ReThink Review: <i>Pacific Rim</i> -- Robots vs. Monsters FTW

In the hands of Guillermo del Toro, a cinema savant with an unbridled imagination and a unique talent for creature and set design,is a modern triumph and probably the most fun you'll have at the movies this summer.
This post was published on the now-closed HuffPost Contributor platform. Contributors control their own work and posted freely to our site. If you need to flag this entry as abusive, send us an email.

It's a shame the makers of the original Godzilla movie from 1954 aren't around to see Pacific Rim. While they were putting an actor in a bulky, unexpressive rubber suit so he could stomp around a scaled-down Tokyo with buildings that look like they were made of painted refrigerator boxes, I'm sure they dreamed of a day when they could make Godzilla look like a living animal with tensing muscles, a mouth that could fully open and bellow, and the ability to run, jump, swim, and demonstrate a full range of motion with all its limbs. I'm sure they wished for the day when their cameras could swoop between buildings and capture buzzing helicopters and scampering humans trying to escape Godzilla's wrath. Or at the very least, that Godzilla wouldn't look like a guy in a rubber suit waddling around some painted boxes.

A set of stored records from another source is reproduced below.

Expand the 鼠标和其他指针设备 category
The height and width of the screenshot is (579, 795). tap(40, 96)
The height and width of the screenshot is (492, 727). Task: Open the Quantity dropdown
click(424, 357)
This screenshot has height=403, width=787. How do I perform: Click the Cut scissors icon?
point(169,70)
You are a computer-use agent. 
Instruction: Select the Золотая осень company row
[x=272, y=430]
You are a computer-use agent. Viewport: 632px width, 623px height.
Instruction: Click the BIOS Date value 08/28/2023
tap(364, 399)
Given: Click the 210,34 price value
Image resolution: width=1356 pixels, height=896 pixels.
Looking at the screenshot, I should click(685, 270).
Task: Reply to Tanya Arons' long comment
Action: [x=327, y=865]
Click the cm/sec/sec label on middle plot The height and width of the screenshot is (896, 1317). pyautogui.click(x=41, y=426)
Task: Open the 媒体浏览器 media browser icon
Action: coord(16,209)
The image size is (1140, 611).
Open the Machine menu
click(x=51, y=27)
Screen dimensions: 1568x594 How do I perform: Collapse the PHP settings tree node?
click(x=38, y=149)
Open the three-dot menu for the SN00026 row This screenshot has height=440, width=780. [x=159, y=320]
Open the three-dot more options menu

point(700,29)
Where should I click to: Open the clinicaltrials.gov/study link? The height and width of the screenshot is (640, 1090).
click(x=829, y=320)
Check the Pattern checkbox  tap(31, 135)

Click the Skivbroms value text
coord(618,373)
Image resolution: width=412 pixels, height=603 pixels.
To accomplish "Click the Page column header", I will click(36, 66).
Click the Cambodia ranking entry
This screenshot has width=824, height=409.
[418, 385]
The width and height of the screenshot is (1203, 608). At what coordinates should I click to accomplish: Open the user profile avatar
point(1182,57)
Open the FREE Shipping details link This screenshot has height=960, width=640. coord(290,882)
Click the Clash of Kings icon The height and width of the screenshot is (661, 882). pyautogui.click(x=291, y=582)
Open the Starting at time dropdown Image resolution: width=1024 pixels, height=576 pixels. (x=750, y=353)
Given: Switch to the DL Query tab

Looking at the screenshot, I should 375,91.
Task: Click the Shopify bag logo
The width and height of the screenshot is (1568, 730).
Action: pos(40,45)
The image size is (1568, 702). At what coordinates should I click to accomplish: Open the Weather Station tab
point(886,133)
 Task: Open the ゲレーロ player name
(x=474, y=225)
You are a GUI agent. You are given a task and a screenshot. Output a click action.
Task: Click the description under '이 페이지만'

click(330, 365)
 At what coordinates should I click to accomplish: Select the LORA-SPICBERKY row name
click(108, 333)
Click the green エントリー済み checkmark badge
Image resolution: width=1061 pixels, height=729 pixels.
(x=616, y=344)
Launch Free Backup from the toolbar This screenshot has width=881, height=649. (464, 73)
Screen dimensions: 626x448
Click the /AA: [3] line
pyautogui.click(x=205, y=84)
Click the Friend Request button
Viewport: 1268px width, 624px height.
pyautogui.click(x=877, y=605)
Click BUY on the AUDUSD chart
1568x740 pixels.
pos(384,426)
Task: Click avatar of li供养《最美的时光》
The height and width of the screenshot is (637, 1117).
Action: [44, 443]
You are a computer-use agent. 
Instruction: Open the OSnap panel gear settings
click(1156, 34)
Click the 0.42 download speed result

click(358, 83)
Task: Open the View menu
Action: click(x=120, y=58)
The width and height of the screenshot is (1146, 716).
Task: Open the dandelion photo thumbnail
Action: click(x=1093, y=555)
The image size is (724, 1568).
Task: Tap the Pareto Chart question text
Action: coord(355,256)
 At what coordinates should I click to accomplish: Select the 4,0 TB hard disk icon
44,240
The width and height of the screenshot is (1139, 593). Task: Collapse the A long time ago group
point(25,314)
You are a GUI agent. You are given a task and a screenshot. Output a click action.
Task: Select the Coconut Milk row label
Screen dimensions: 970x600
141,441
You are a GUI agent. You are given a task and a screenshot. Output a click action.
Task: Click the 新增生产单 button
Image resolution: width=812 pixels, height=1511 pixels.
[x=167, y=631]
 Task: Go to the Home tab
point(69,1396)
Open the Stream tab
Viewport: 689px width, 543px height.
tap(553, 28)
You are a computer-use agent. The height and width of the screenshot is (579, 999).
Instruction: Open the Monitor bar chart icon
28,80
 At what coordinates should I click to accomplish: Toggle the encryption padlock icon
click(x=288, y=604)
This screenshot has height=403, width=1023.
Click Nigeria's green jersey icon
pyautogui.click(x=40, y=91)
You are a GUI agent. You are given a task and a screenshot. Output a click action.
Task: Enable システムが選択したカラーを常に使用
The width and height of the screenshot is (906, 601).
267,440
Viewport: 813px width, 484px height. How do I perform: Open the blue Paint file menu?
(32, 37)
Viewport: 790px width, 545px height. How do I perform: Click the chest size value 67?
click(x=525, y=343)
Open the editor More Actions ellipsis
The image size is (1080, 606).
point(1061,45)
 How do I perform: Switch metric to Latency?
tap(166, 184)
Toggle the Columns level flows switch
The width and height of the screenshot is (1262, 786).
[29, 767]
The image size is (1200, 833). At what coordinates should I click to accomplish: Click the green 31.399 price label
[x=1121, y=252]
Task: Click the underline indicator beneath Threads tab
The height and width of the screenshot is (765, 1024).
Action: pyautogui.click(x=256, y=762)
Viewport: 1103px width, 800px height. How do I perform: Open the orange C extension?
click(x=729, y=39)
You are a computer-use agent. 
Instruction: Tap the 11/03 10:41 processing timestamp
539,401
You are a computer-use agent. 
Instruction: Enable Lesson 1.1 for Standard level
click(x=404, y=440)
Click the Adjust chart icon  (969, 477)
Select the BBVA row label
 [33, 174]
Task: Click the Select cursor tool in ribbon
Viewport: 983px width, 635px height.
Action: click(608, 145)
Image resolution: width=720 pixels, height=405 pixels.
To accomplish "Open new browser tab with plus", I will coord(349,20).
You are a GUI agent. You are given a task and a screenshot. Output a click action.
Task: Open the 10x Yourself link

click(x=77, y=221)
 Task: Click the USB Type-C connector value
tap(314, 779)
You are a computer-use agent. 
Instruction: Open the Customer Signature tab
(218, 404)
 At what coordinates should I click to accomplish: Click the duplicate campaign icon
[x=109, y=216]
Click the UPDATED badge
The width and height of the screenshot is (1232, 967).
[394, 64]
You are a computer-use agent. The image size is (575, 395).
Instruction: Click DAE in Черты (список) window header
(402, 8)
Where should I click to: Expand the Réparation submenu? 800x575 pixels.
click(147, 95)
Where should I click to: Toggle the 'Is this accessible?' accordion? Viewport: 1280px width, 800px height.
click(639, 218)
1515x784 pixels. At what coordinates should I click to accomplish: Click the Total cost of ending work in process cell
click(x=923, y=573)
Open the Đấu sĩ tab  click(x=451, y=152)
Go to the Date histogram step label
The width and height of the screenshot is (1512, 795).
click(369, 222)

Pacific Rim is the realization of those dreams, along with the imaginary battles I fought with my toys as a kid, which is part of the reason why it's one of the most fun summer movies I've seen in a long time. Watch my ReThink Review of Pacific Rim below (transcript following).

Transcript:

Pacific Rim can be accurately summed up in just five words: giant robots vs. giant monsters. And in the hands of a lesser director, that's all it would be, or worse, another Transformers movie. But in the hands of Guillermo del Toro, a cinema savant with an unbridled imagination and a unique talent for creature and set design, Pacific Rim is a modern triumph and probably the most fun you'll have at the movies this summer. You think I'm fucking with you? I am not fucking with you.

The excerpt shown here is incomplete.